Non tutti i portatori di mutazioni svilupperanno un tumore ereditario, ma le condizioni di rischio vanno monitorate e attentamente valutate. Con la campagna si intende promuovere una cultura della prevenzione, che non può basarsi solo sugli stili di vita o sugli screening. Servono controlli qualificati, ed emerge un altro elemento fondamentale: il supporto psicologico. «A queste persone va garantito un sostegno adeguato prima e dopo le cure» sottolinea Gabriella Pravettoni, docente di Psicologia delle Decisioni all’Università di Milano e direttrice della Divisione di Psiconcologia dello IEO, Istituto Europeo di Oncologia di Milano. «Il disagio psicologico colpisce oltre il 50 per cento delle pazienti. Vivere sapendo di essere portatrici di una mutazione genetica può essere angosciante, soprattutto quando si rende necessaria la chirurgia profilattica».

Sul ruolo dell’informazione medico scientifica, che anche noi svolgiamo attraverso i media, è intervenuta Paola Morosini, Medical Affairs Head Oncology di AstraZeneca Italia: «Sosteniamo con convinzione l’iniziativa di Fondazione AIOM. Una corretta informazione e un adeguato supporto psicologico sono aspetti essenziali nella lotta ai tumori eredo‑familiari.

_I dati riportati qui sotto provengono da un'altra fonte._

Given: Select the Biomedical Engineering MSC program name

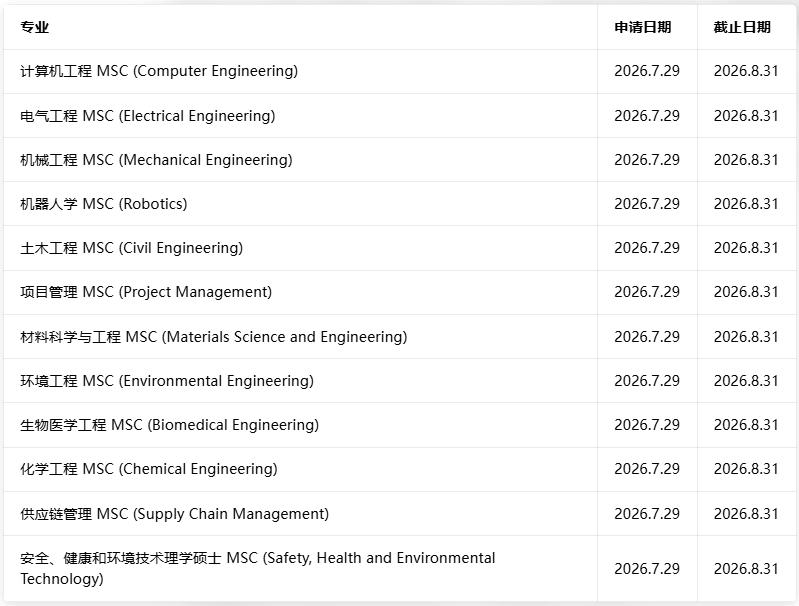Looking at the screenshot, I should click(x=169, y=425).
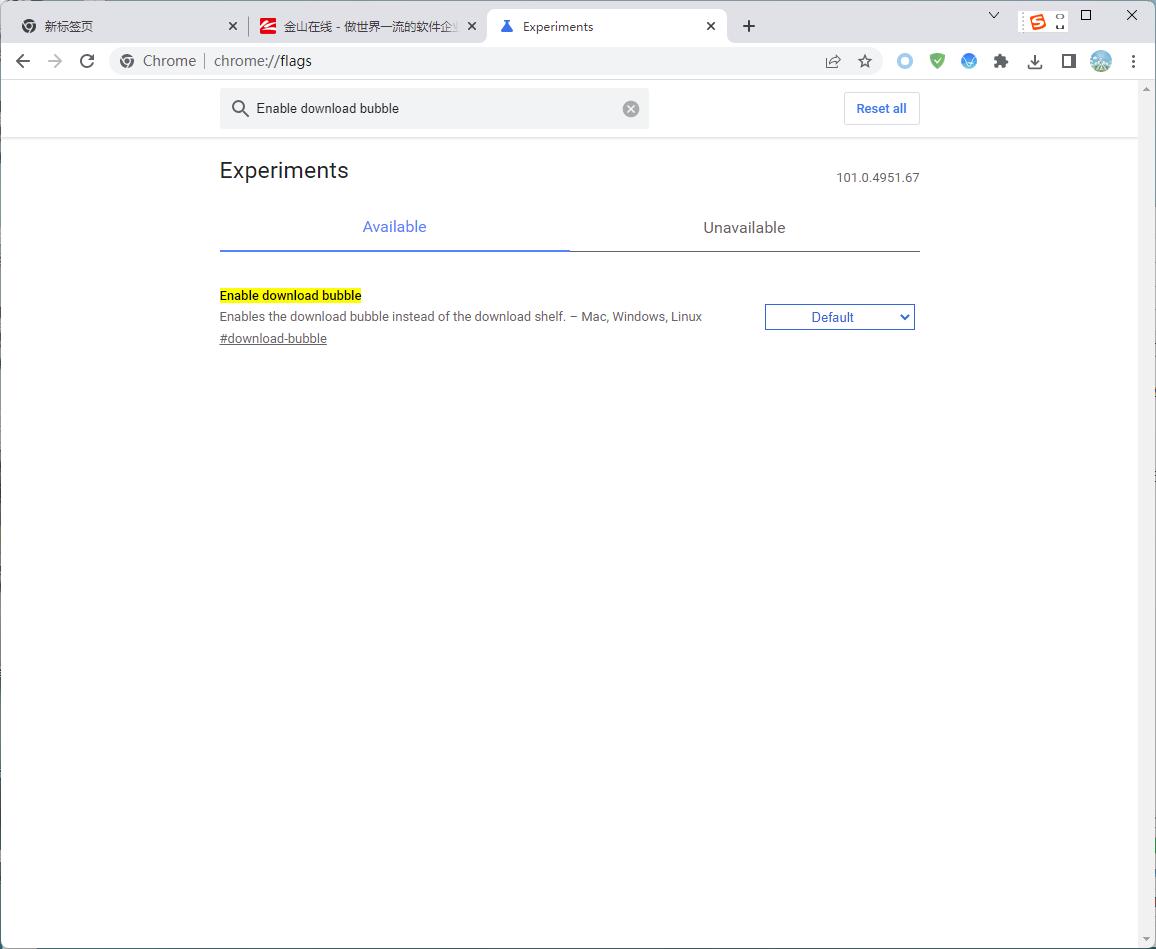
Task: Follow the #download-bubble anchor link
Action: click(x=273, y=339)
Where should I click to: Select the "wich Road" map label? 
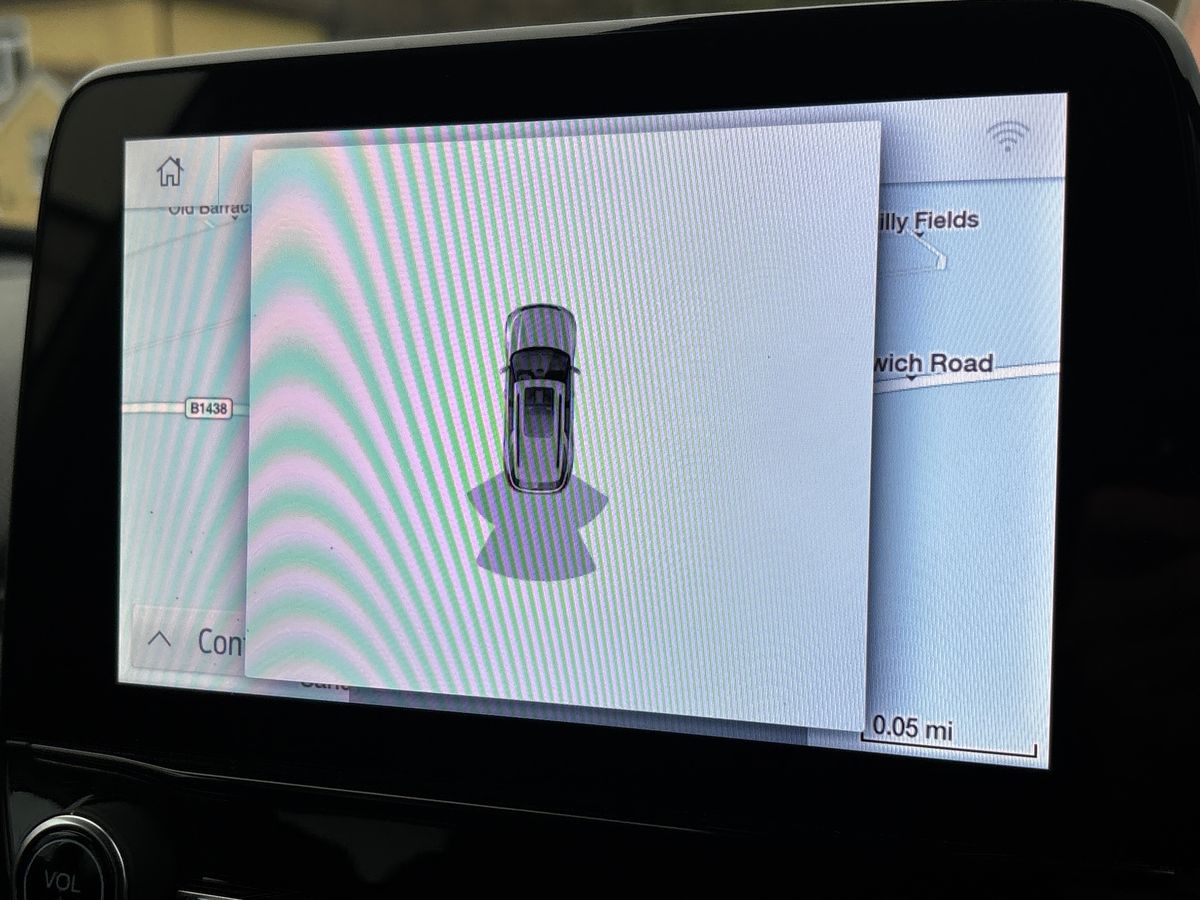pyautogui.click(x=934, y=364)
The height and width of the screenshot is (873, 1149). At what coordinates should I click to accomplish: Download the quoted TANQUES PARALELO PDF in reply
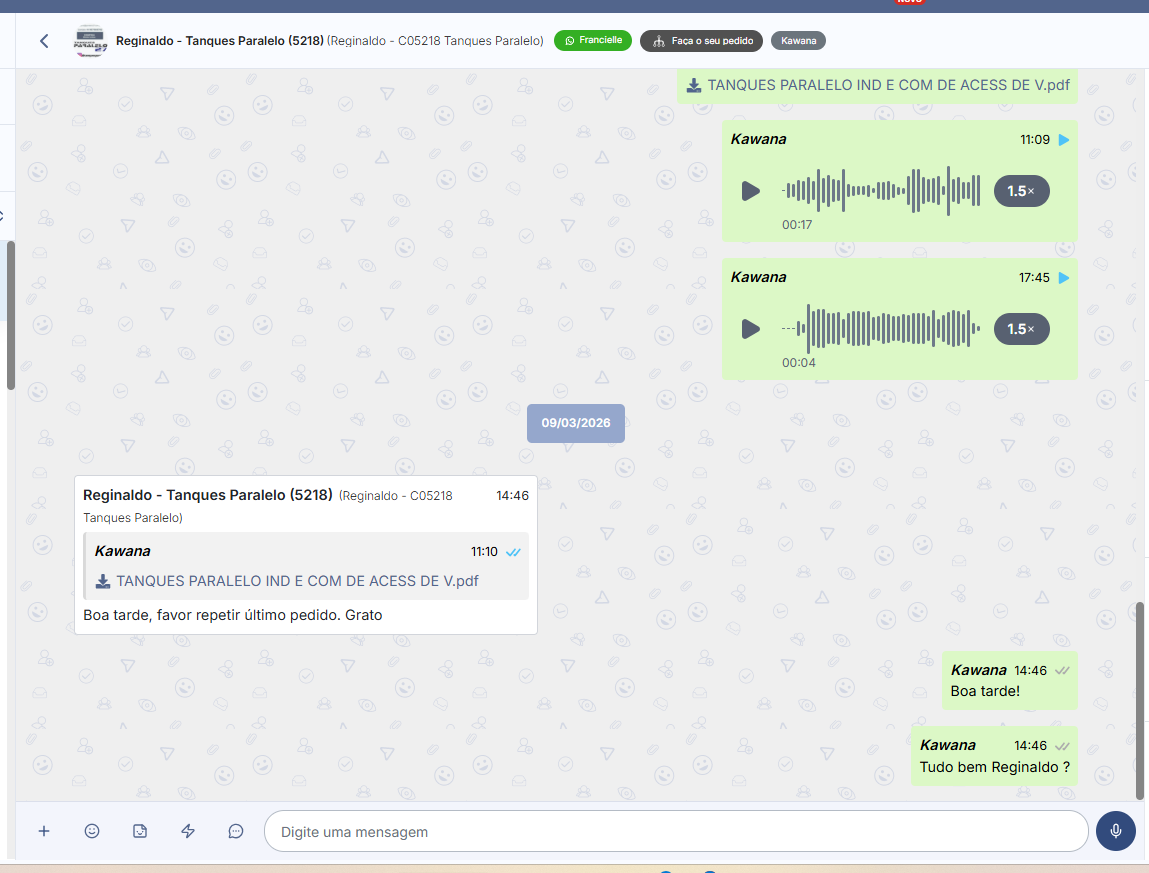tap(287, 581)
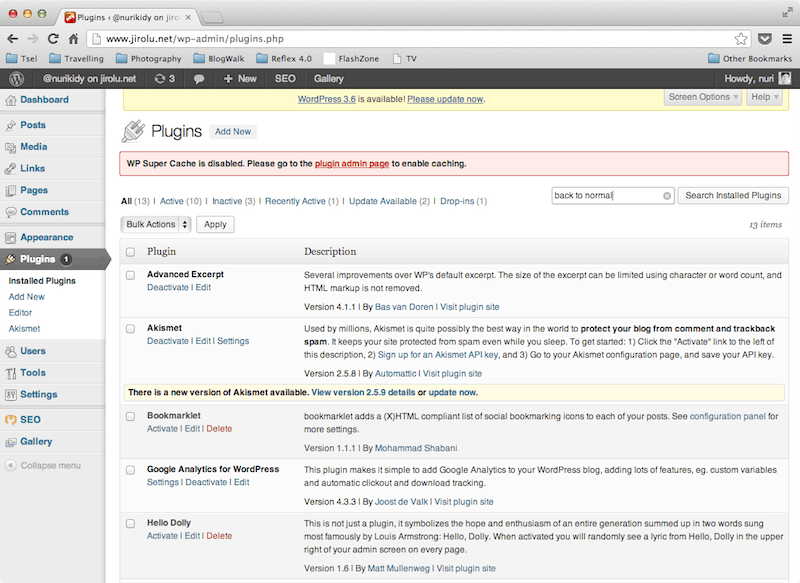Open the Settings sidebar menu item
This screenshot has height=583, width=800.
[38, 394]
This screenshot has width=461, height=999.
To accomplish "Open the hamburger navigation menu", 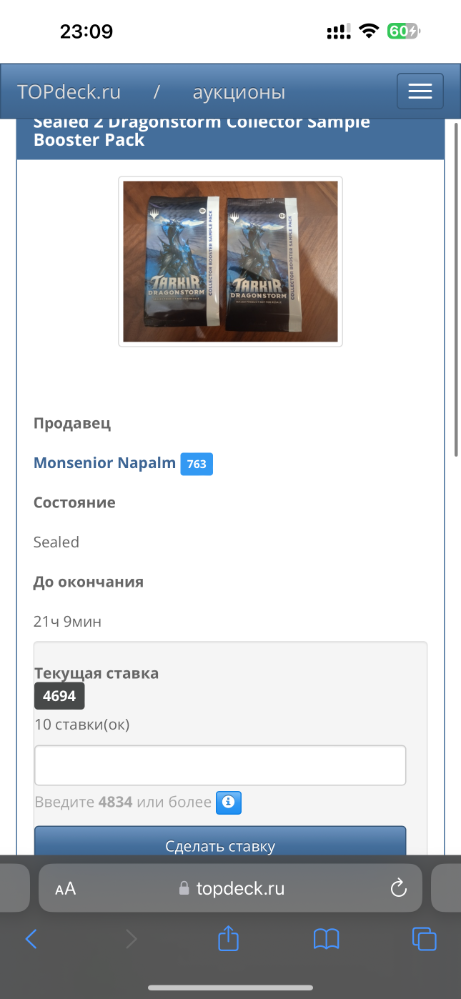I will coord(420,91).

L’oncologia è una disciplina in rapida evoluzione e il Paese ha bisogno di iniziative di sensibilizzazione dedicate». La genetica ha cambiato il modo di comprendere e affrontare il cancro. Oggi sappiamo che riconoscere una mutazione può salvare una vita, orientare una terapia, proteggere un’intera famiglia. Ma perché questo potenziale diventi realtà, servono percorsi accessibili, uniformi e sostenuti da una cultura della prevenzione che includa non solo la scienza, ma anche l’ascolto, l’informazione e un incoraggiamento.

Il test HRD, aggiungiamo noi, è un esame molecolare utilizzato in oncologia per capire se un tumore presenta un deficit nella ricombinazione omologa, cioè uno dei principali meccanismi con cui le cellule riparano i danni al DNA. Quando questo sistema perde colpi, le cellule tumorali accumulano più mutazioni, diventano più aggressive ma, paradossalmente, risultano anche più sensibili a specifiche terapie mirate, come gli inibitori di PARP. Il test HRD è particolarmente indicato nel carcinoma ovarico, dove una parte significativa dei tumori presenta alterazioni nei geni coinvolti nella riparazione del DNA, inclusi BRCA1 e BRCA2. Conoscere lo stato HRD di un tumore permette quindi di personalizzare il trattamento e di prevedere meglio la risposta alle terapie. L’esame viene eseguito tramite tecniche di sequenziamento avanzato, come il Next‑Generation Sequencing, che analizzano molte alterazioni genetiche contemporaneamente. In sintesi, il test HRD aiuta a identificare i tumori con difetti nei meccanismi di riparazione del DNA e guida la scelta di terapie più efficaci e mirate.